> [Tugas Latihan]:
a) Menurut teks tentang cinta pertama, pada umur berapa tokoh "aku" pertama kali jatuh cinta?
b) Terjemahkan kalimat "Lima tahun lebih berlalu semenjak itu." dari teks tentang cinta pertama ke dalam bahasa Inggris.
c) Lanjutkan teks tentang cinta pertama mulai dari bagian terakhirnya.

> [Teks Dokumen]:
Kamis, 19 September 2013

dia cinta pertamaku



Pertama kali aku jatuh cinta dulu waktu umur 10 tahun. Waktu itu rasanya masih terlalu cepat untuk anak seumuranku mengenal cinta. Pada umur 10 tahun itu pula, aku pertama kali mengenal kata pacaran. Sebut saja dia cinta pertama sekaligus pacar pertama untukku. Karena namanya anak-anak, pacarannya juga seolah main-main dan kekanak-kanakan. Tapi perasaan itu seakan masih membekas sampai sekarang. Kenangan kebersamaannya juga seakan masih teringat jelas. Aku pikir itu bukan cinta biasa.
Sekarang umurku belum genap 16 tahun. Lima tahun lebih berlalu semenjak itu. Hubungan yang dijalin itu memang telah berakhir dua tahunan yang lalu, saat aku dan dia memutuskan berpisah. Waktu saat kami mulai sama-sama memasuki bangku SMP. Pemikiran yang dewasa memang saat aku berpikir bahwa aku tidak begitu lagi mencintainya.

> [Sebuah blok data]:
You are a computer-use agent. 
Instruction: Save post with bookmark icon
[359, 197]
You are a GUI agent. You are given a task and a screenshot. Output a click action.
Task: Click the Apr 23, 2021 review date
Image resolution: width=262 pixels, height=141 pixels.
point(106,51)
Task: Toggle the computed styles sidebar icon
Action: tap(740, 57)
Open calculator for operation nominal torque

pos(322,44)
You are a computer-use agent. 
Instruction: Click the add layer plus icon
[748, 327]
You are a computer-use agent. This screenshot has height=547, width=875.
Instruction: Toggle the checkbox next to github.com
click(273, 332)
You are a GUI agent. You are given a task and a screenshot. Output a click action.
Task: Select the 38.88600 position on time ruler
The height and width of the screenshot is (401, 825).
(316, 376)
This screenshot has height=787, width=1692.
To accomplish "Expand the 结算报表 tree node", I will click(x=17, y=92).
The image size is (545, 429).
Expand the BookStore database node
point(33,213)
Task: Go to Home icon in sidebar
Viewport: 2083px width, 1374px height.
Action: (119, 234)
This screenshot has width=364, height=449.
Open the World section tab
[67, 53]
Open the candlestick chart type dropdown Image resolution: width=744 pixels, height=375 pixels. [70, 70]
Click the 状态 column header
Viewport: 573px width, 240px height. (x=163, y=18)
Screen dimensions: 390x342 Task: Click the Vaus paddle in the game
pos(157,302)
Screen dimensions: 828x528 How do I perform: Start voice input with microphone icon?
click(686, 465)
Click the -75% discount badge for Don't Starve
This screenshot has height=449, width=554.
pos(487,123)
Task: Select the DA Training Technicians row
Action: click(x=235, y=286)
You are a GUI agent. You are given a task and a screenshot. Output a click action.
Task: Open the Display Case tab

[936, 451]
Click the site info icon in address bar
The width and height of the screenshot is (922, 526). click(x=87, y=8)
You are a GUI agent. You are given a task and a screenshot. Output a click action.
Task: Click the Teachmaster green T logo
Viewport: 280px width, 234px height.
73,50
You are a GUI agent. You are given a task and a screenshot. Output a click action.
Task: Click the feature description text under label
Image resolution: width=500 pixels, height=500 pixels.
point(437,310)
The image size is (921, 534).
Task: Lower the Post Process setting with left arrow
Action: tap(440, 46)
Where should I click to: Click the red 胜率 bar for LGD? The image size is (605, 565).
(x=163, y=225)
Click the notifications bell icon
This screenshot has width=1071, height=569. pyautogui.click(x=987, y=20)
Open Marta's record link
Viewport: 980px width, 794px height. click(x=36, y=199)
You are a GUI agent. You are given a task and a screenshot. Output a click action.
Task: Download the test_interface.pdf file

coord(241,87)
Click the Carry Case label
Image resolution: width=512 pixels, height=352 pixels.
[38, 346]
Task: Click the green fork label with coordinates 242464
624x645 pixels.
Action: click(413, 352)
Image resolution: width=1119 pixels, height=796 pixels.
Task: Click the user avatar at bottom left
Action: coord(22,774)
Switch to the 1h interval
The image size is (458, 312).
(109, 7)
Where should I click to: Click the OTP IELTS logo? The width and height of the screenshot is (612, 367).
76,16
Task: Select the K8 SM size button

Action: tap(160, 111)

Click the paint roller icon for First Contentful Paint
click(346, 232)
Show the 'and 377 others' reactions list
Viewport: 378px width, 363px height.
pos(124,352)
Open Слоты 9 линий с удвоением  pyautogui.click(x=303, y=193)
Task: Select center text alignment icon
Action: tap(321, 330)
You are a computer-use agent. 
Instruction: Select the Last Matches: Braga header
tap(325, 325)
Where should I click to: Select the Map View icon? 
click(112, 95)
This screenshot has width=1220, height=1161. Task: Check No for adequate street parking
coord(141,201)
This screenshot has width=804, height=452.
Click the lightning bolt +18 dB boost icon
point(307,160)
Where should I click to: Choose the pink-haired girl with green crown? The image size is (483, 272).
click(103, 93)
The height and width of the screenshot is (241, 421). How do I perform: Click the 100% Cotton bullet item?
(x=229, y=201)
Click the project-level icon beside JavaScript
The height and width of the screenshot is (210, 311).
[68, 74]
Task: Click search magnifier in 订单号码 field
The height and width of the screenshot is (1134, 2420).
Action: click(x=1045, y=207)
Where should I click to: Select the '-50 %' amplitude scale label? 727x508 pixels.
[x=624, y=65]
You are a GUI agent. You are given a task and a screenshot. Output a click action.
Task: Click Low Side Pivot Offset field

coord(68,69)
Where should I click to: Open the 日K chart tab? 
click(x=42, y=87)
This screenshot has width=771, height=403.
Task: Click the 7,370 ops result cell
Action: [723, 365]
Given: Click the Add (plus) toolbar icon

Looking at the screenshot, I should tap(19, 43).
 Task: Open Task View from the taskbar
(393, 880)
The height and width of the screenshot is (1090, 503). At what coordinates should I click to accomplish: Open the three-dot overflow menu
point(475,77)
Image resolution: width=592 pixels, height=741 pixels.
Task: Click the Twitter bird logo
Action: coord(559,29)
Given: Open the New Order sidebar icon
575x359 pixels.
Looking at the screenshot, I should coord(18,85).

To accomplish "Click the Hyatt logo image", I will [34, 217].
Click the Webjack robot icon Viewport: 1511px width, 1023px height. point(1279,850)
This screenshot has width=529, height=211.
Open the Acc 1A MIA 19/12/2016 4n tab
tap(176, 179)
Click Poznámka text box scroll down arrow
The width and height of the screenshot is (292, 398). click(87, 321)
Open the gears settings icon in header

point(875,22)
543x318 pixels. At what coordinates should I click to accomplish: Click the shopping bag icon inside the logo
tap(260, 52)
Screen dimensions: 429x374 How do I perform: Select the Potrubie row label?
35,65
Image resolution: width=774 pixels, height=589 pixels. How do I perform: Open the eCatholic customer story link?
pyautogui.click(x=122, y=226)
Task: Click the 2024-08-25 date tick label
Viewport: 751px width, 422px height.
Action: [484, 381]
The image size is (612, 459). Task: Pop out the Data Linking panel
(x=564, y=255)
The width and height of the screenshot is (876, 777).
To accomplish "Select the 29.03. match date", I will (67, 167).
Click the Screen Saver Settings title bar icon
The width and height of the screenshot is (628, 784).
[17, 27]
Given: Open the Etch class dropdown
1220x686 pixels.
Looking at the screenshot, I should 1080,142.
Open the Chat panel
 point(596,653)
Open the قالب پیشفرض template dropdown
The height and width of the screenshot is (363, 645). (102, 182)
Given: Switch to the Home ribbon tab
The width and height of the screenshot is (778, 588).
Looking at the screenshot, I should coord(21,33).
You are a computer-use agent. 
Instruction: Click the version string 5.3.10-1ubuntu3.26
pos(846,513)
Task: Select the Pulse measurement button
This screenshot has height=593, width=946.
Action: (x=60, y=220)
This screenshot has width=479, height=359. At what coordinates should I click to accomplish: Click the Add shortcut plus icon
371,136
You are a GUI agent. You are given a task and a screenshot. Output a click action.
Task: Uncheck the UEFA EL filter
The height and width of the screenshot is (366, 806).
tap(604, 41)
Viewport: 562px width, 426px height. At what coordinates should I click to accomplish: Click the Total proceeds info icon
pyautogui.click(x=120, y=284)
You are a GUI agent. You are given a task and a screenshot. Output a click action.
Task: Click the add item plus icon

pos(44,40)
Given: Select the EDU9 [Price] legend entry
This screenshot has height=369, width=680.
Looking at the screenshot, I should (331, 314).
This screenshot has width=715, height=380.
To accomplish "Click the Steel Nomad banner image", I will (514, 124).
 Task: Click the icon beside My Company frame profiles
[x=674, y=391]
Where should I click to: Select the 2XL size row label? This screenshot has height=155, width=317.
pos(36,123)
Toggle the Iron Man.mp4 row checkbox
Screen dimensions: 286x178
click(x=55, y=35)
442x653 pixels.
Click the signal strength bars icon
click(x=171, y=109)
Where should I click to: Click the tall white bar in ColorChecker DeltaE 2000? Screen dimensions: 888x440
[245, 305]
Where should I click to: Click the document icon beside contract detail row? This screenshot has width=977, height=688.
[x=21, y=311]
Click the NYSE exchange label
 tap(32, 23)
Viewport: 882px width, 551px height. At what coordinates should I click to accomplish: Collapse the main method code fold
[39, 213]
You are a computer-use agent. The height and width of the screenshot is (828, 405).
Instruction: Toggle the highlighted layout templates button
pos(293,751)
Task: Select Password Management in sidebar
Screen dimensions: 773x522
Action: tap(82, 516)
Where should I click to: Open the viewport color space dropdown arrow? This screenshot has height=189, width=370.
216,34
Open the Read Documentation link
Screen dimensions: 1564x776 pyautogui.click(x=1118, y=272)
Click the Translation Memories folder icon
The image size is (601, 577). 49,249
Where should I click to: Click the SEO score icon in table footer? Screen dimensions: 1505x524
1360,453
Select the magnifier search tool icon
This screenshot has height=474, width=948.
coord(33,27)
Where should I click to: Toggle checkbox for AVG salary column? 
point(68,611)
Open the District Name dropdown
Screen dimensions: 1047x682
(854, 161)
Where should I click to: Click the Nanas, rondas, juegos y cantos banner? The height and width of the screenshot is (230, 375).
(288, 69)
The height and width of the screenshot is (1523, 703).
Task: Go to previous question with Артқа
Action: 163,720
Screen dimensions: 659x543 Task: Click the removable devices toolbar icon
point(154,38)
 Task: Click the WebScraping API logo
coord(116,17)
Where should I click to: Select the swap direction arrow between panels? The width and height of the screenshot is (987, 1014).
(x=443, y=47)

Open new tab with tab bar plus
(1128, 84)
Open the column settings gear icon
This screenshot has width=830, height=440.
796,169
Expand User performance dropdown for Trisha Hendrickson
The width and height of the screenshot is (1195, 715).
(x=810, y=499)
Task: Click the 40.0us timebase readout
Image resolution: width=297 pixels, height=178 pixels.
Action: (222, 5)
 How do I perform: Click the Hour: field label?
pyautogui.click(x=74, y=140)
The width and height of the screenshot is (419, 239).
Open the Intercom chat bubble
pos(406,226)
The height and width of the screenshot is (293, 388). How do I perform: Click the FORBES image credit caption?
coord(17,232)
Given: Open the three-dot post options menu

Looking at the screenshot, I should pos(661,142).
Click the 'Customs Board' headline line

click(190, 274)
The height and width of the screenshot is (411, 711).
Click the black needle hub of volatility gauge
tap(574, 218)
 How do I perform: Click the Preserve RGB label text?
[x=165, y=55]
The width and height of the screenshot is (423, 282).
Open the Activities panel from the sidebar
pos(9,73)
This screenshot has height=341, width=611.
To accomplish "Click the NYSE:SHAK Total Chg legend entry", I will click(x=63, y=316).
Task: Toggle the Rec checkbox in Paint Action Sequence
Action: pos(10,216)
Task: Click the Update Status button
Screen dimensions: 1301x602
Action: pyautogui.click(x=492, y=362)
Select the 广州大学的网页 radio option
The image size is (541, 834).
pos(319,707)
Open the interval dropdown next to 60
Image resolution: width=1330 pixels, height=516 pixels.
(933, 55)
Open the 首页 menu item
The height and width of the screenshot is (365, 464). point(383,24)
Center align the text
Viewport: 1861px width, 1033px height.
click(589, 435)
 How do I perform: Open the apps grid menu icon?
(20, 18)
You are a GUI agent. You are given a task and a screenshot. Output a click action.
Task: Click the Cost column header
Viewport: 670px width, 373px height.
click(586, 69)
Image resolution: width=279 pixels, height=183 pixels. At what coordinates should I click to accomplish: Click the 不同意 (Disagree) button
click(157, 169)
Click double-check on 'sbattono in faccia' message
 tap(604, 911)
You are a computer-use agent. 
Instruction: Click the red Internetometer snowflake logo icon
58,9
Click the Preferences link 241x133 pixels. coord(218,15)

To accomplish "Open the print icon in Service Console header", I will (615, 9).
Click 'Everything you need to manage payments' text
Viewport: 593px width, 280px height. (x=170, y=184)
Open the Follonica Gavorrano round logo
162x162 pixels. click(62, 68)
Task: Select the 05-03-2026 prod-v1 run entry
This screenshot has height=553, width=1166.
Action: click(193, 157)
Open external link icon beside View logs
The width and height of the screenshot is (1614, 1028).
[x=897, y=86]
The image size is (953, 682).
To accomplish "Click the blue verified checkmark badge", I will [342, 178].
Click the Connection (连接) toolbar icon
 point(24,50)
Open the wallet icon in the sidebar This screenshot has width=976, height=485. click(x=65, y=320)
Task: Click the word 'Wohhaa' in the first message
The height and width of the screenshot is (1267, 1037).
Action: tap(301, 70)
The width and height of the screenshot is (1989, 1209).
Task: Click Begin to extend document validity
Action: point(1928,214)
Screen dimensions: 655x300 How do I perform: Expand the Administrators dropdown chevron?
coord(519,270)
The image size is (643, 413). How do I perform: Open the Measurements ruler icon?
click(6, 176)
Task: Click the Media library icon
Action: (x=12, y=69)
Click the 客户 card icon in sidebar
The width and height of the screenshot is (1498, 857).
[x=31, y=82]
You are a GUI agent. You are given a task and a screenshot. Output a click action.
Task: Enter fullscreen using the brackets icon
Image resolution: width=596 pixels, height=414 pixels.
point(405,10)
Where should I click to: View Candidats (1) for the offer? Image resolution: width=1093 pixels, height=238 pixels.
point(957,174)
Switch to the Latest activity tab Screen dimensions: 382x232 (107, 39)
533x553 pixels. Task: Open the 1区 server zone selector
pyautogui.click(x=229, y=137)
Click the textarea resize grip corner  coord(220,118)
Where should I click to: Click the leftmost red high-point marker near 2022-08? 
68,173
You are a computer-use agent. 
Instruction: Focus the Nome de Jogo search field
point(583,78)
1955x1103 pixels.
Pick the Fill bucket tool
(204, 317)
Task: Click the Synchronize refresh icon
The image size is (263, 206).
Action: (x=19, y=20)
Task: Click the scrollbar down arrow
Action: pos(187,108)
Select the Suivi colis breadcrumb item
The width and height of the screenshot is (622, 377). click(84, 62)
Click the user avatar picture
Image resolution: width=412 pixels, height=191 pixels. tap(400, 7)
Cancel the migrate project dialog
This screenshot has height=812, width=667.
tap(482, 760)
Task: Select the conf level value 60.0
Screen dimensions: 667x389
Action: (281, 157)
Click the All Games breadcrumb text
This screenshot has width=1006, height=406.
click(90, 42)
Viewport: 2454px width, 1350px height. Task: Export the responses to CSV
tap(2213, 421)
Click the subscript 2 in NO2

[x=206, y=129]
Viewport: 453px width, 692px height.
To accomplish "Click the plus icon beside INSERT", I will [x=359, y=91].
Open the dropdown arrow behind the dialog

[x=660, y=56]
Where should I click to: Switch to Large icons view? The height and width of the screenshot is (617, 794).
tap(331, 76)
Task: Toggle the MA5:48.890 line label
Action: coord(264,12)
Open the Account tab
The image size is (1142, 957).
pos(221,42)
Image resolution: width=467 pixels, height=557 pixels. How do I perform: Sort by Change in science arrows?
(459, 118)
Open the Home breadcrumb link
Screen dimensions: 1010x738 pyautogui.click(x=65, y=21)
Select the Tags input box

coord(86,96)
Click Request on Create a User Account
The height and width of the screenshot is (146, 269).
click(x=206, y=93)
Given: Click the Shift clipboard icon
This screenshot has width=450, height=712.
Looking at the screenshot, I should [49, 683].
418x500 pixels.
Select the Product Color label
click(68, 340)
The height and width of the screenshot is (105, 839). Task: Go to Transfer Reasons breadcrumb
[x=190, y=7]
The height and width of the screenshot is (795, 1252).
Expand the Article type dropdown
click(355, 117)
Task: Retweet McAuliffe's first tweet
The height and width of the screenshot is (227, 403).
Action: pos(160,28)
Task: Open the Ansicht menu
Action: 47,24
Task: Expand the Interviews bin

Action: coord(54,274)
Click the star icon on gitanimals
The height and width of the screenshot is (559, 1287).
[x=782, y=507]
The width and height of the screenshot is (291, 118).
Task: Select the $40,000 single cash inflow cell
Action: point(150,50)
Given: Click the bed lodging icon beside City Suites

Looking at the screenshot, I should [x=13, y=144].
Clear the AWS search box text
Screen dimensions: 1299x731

> [Jawaban Latihan]:
a) Pada umur 10 tahun.

b) More than five years have passed since then.

c)
Ternyata perpisahan waktu itu bukan pilihan yang tepat. Tanpa kusadari di hatiku masih ada dia, entah itu karena aku melihatnya setiap hari atau apa tapi bisa jadi karena kami masih satu sekolah. Mungkin karena tidak terlalu besarnya cintaku padanya, aku pun seolah acuh pada hatiku yang mengatakan aku masih mencintainya. Dan aku pun menjalin hubungan dengan seseorang, seseorang yang pada akhirnya membuat aku menunggu sangat lama, seseorang yang seolah mempermainkan aku dan seseorang yang membuat aku menyesal telah mengabaikan perasaan bahwa aku masih mencintainya, cinta pertamaku. Tidak tidak, itu bukan sebuah penyesalan yang pantas disesali.
Dan untuk ketiga kalinya, aku kembali menjalin hubungan. Aku seperti menjadi orang jahat waktu bersamanya, selalu melakukan tindakan sesukaku. Huh, aku seolah melampiaskan perasaanku pada orang ini. Tapi mengapa dia teramat baik untuk itu? Apakah bila aku kembali memutuskannya, dia akan baik-baik saja? Aku hanya tak ingin kembali menyakitinya oleh karena sifatku yang seperti ini. Mungkin memang aku aneh, tapi dibalik itu semua aku menyayanginya.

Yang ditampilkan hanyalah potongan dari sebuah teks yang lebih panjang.